## Stemming

<u>**Stemming**</u> is the technique used to extract the base form of words by removing affixes from them.
<u>**Stemming**</u> algorithms reduce words to their root or stem form.
Stemming is important in natural language understanding (NLU) and natural language processing (NLP).


**Note:**
It is important to note that **stemming** is different from **Lemmatization**. **Lemmatization** is the process of reducing a word to its base form, but unlike stemming, it takes into account <u>the context of the word</u>, and it <u>produces a valid word</u>, unlike **stemming** which may produce a <u>non-word as the root form</u>.

In [1]:
words = ["eating", "eats", "eaten", "writing", "writes", "programming", "programs", "history", "finally", "finalized"]

### PorterStemmer

PorterStemmer is a stemming technique

In [2]:
from nltk.stem import PorterStemmer

In [3]:
porter_stemmer = PorterStemmer()

In [4]:
for word in words:
    print(word + "-->" + porter_stemmer.stem(word) )

eating-->eat
eats-->eat
eaten-->eaten
writing-->write
writes-->write
programming-->program
programs-->program
history-->histori
finally-->final
finalized-->final


In [5]:
porter_stemmer.stem("congratulations")

'congratul'

In [6]:
porter_stemmer.stem("sitting")

'sit'

___

### RegexpStemmer class
NLTK has RegexpStemmer class with the help of which we can easily implement Regular Expression Stemmer algorithms. It basically takes a single regular expression and removes any prefix or suffix that matches the expression.

In [7]:
from nltk.stem import RegexpStemmer

In [8]:
# reg_exp_stemmer = RegexpStemmer()

TypeError: RegexpStemmer.__init__() missing 1 required positional argument: 'regexp'

In [9]:
reg_exp_stemmer = RegexpStemmer('ing$|s$|e$|able$', min=4)

In [10]:
reg_exp_stemmer.stem('eating')

'eat'

In [11]:
reg_exp_stemmer.stem('ingesting')

'ingest'

In [17]:
for word in words:
    print(word + " --> " + reg_exp_stemmer.stem(word) )

eating --> eat
eats --> eat
eaten --> eaten
writing --> writ
writes --> write
programming --> programm
programs --> program
history --> history
finally --> finally
finalized --> finalized


___

### Snowball Stemmer
 It is a stemming algorithm which is also known as the Porter2 stemming algorithm as it is a better version of the Porter Stemmer since some issues of it were fixed in this stemmer.

In [12]:
from nltk.stem import SnowballStemmer

In [13]:
# snowball_stemmer = SnowballStemmer()

TypeError: SnowballStemmer.__init__() missing 1 required positional argument: 'language'

In [14]:
# snowball_stemmer = SnowballStemmer("English")

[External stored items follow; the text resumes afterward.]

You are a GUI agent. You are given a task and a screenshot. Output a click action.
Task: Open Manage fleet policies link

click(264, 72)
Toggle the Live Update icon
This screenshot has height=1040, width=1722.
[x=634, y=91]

ValueError: The language 'English' is not supported.

In [15]:
snowball_stemmer = SnowballStemmer('english')

In [16]:
for word in words:
    print(word + " --> " + snowball_stemmer.stem(word) )

eating --> eat
eats --> eat
eaten --> eaten
writing --> write
writes --> write
programming --> program
programs --> program
history --> histori
finally --> final
finalized --> final


In [20]:
porter_stemmer.stem("fairly"), porter_stemmer.stem("sportingly")

('fairli', 'sportingli')

In [22]:
reg_exp_stemmer.stem("fairly"), reg_exp_stemmer.stem("sportingly")

('fairly', 'sportingly')

In [21]:
snowball_stemmer.stem("fairly"), snowball_stemmer.stem("sportingly")

('fair', 'sport')

___